■ WHAT IS NEEDED ■
The whole listing should come back exactly as written, except for the pictures.
---------- INFORMATION PROVIDED ----------
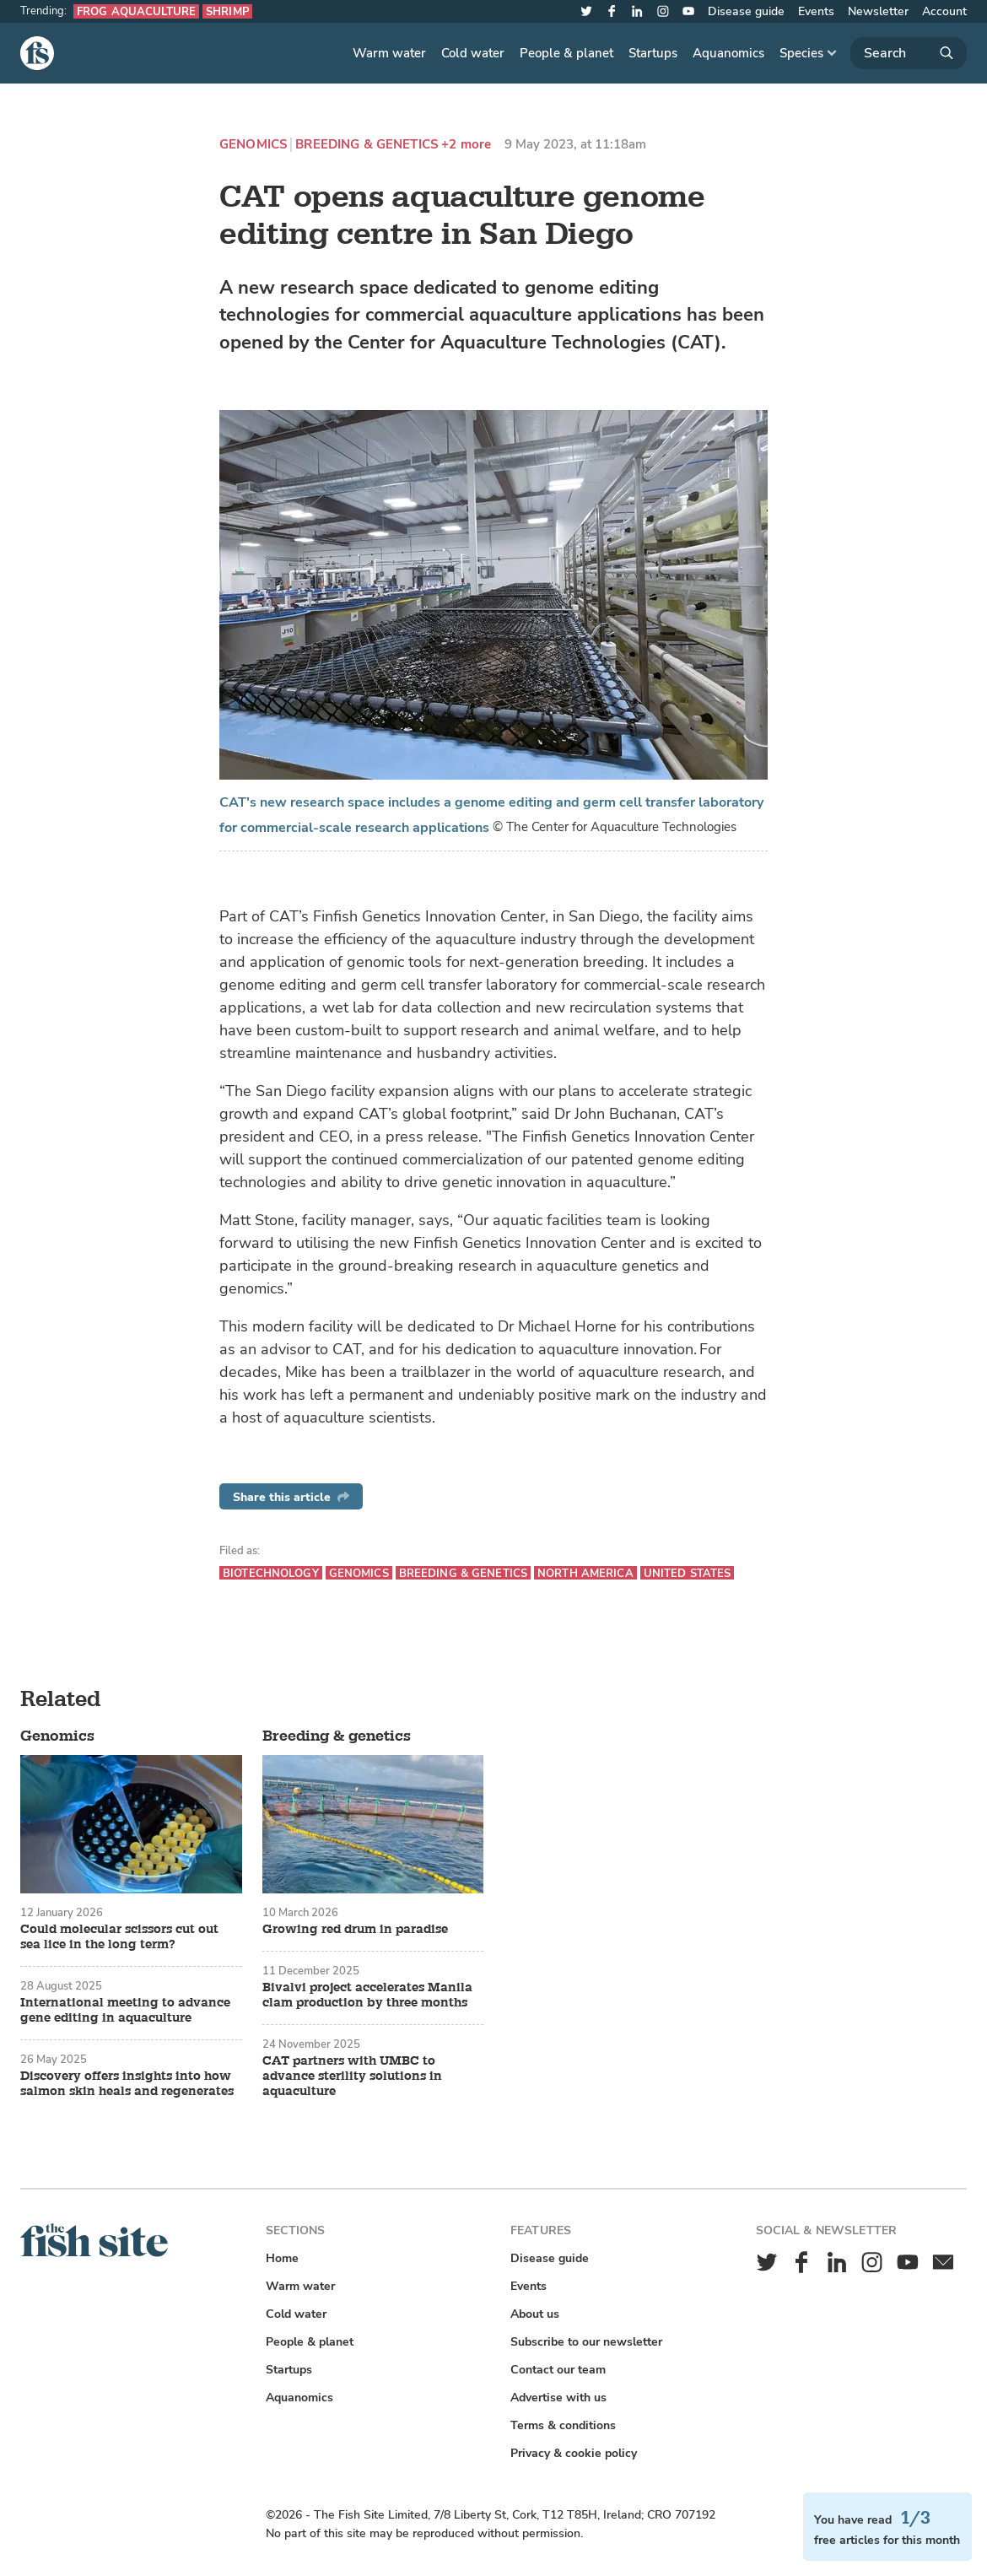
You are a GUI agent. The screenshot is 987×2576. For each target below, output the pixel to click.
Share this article (291, 1497)
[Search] (908, 53)
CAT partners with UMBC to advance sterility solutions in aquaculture (352, 2076)
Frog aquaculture (136, 11)
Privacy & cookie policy (573, 2453)
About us (534, 2314)
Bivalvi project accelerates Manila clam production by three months (367, 1995)
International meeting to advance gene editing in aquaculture (125, 2010)
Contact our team (558, 2370)
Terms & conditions (563, 2425)
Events (816, 11)
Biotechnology (271, 1573)
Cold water (472, 53)
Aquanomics (728, 53)
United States (687, 1573)
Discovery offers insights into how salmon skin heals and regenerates (127, 2084)
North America (585, 1573)
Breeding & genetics (366, 145)
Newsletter (878, 11)
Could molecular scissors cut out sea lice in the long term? (119, 1937)
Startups (652, 53)
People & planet (566, 53)
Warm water (389, 53)
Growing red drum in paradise (355, 1929)
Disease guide (746, 11)
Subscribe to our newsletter (586, 2342)
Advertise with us (558, 2398)
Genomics (253, 145)
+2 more (466, 145)
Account (944, 11)
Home (282, 2258)
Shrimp (227, 11)
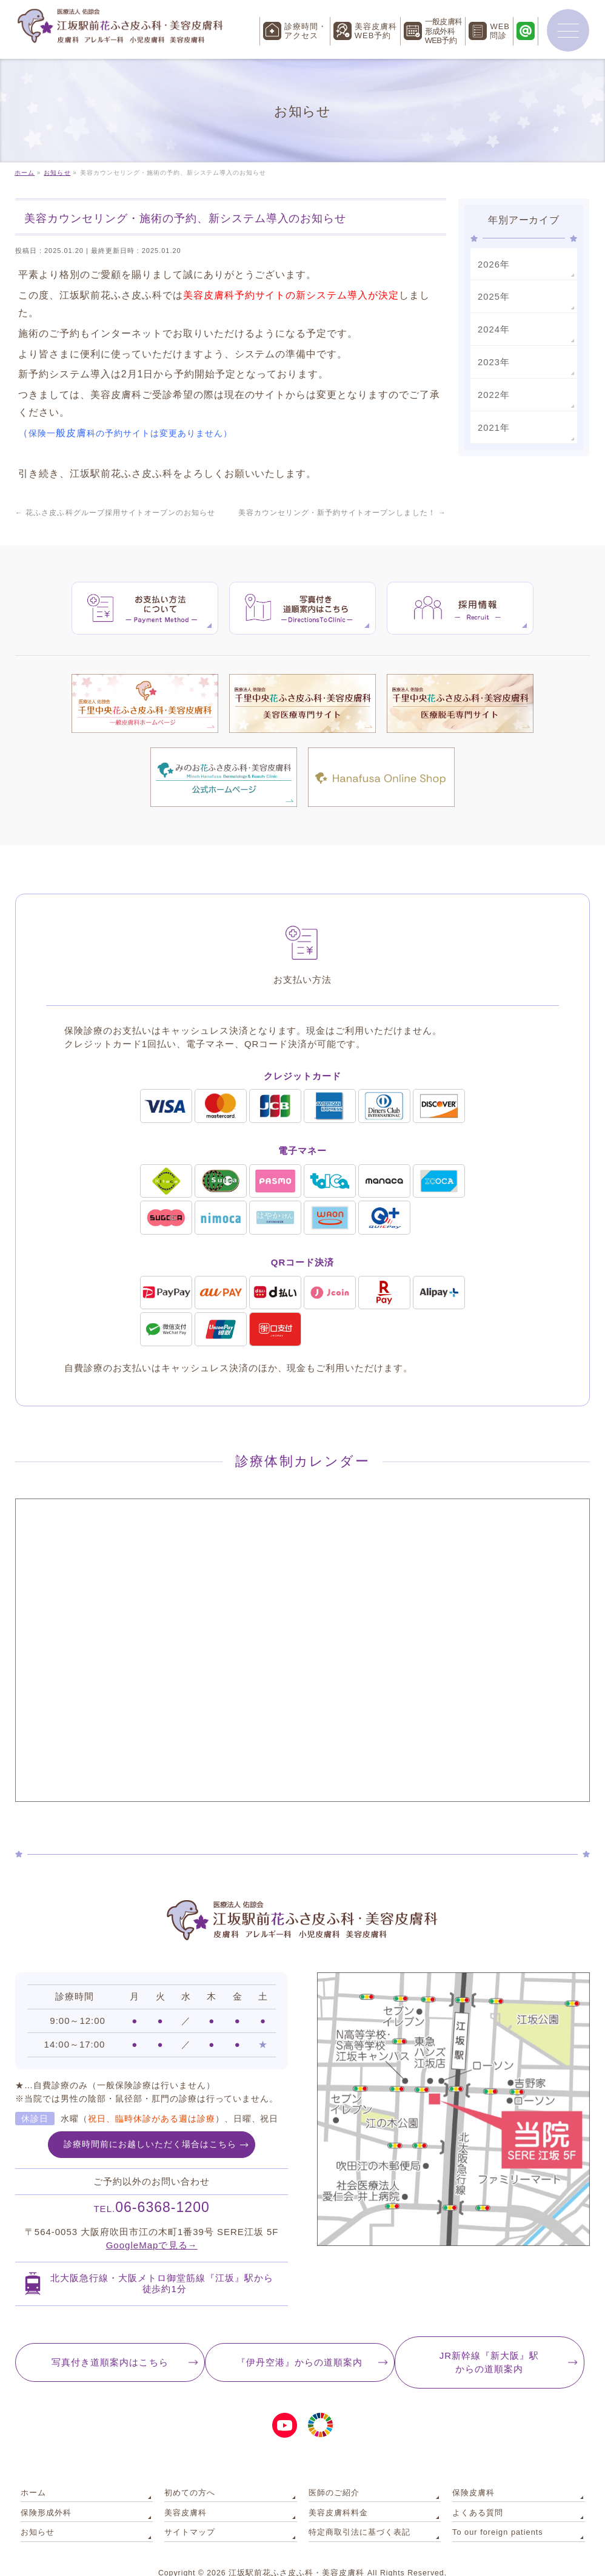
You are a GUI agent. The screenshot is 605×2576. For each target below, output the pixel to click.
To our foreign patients (495, 2505)
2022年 (493, 392)
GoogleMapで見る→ (151, 2223)
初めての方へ (188, 2470)
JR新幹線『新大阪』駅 (493, 2341)
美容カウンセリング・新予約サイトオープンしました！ (342, 512)
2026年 (493, 264)
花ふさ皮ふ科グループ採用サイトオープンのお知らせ (115, 512)
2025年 (493, 295)
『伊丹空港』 (299, 2341)
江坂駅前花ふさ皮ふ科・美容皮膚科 (296, 2545)
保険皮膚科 (472, 2470)
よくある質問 (476, 2487)
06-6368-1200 (152, 2185)
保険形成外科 (44, 2487)
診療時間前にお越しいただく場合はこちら (150, 2121)
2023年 (493, 360)
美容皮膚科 (184, 2487)
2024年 (493, 327)
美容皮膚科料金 (336, 2487)
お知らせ (36, 2505)
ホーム (32, 2470)
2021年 (493, 424)
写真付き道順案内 (106, 2341)
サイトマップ (188, 2505)
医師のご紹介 (332, 2470)
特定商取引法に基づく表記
----------
■ EXERCISE ANSWER ■
You are a GUI agent. The screenshot is 987×2576. For each target below, output the pixel to click.
Share this article (291, 1497)
[Search] (908, 53)
CAT partners with UMBC to advance sterility solutions in aquaculture (352, 2076)
Frog aquaculture (136, 11)
Privacy & cookie policy (573, 2453)
About us (534, 2314)
Bivalvi project accelerates Manila clam production by three months (367, 1995)
International meeting to advance gene editing in aquaculture (125, 2010)
Contact our team (558, 2370)
Terms & conditions (563, 2425)
Events (816, 11)
Biotechnology (271, 1573)
Cold water (472, 53)
Aquanomics (728, 53)
United States (687, 1573)
Discovery offers insights into how salmon skin heals and regenerates (127, 2084)
North America (585, 1573)
Breeding & genetics (366, 145)
Newsletter (878, 11)
Could molecular scissors cut out sea lice in the long term? (119, 1937)
Startups (652, 53)
People & planet (566, 53)
Warm water (389, 53)
Growing red drum in paradise (355, 1929)
Disease guide (746, 11)
Subscribe to our newsletter (586, 2342)
Advertise with us (558, 2398)
Genomics (253, 145)
+2 more (466, 145)
Account (944, 11)
Home (282, 2258)
Shrimp (227, 11)
You are a GUI agent. The screenshot is 605×2576. For each target below, output the pixel to click.
To our foreign patients (495, 2505)
2022年 (493, 392)
GoogleMapで見る→ (151, 2223)
初めての方へ (188, 2470)
JR新幹線『新大阪』駅 (493, 2341)
美容カウンセリング・新予約サイトオープンしました！ (342, 512)
2026年 (493, 264)
花ふさ皮ふ科グループ採用サイトオープンのお知らせ (115, 512)
2025年 (493, 295)
『伊丹空港』 (299, 2341)
江坂駅前花ふさ皮ふ科・美容皮膚科 (296, 2545)
保険皮膚科 (472, 2470)
よくある質問 (476, 2487)
06-6368-1200 (152, 2185)
保険形成外科 (44, 2487)
診療時間前にお越しいただく場合はこちら (150, 2121)
2023年 (493, 360)
美容皮膚科 (184, 2487)
2024年 (493, 327)
美容皮膚科料金 (336, 2487)
お知らせ (36, 2505)
ホーム (32, 2470)
2021年 (493, 424)
写真付き道順案内 (106, 2341)
サイトマップ (188, 2505)
医師のご紹介 (332, 2470)
特定商取引法に基づく表記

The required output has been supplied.